For Immediate Release: Jul 12, 2019
Contact: Kirsten Stade (202) 265-7337
Ability of Affected Communities to Appeal Permits on Chopping Block
Washington, DC — An obscure but important arm of the U.S. Environmental Protection Agency is slated for withering revisions, according to Public Employees for Environmental Responsibility (PEER). Under proposed regulations being considered by EPA, only industry and other permit holders would be able to file administrative appeals on new permits, shutting the door to states, aggrieved neighbors and communities, as well as conservation groups.
The proposed changes would significantly limit the functioning of EPA’s 25-year old Environmental Appeals Board. In a move dictated by EPA political appointees in its Headquarters, the EAB would be stripped of its ability to hear appeals of permits, except as lodged by the industrial operator. This would give industry the ability to freeze attempts to tighten permit requirements since no new permit would go into effect while an appeal was pending. The changes if implemented would also –
- Weaken clean air protections for parks, wilderness, and other natural areas from degradation by nearby powerplants or other pollution sources;
- Undercut environmental justice safeguards for poor or minority areas suffering from disproportionate pollution impacts. Under the plan, these low-income communities would be forced to file a federal lawsuit to protect themselves; and
- Remove the ability of the EAB to overrule EPA legal positions, nor could the EAB review permits on its own motion, except as requested by industry.
“These changes would allow polluters to better game the system to the detriment of public health and the environment,” stated PEER Executive Director Tim Whitehouse, a former EPA enforcement attorney, noting that the EAB members and staff are civil servants, not political appointees. “This would remove another layer of professionalism countering nakedly political manipulation of the administration of core environmental statutes aimed at ensuring clean air and water.”
One big winner of this proposal would be the oil and gas industry. The EAB has ruled in favor of petitioners in full or in part in two recent cases: Muskegon Development Company, an environmental justice challenge to a permit allowing underground well injections for enhanced oil and gas extraction; and in 2016, where PEER won new restrictions on surface discharge of fracking fluids from drilling operations on a Wyoming Indian reservation. In addition, the proposed rule would affect appeals like the pending case Jordon Development Company, in which petitioners are challenging an EPA permit authorizing the injection of brine from oil and gas drilling into a well in Gladwin County, Michigan.

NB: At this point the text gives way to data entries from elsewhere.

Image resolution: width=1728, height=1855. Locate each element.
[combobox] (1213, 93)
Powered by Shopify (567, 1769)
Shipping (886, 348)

“EPA is considering closing a critical avenue of communication with communities,” added Whitehouse, noting that the EAB decided 578 permit appeals, principally involving permits issued under the Clean Water and Clean Air Act, in the past 26 years, with less than 1% of final EAB decisions reversed by court review. “Gutting the Environmental Appeals Board is a classic example of foisting a fix on an institution that is not broken.”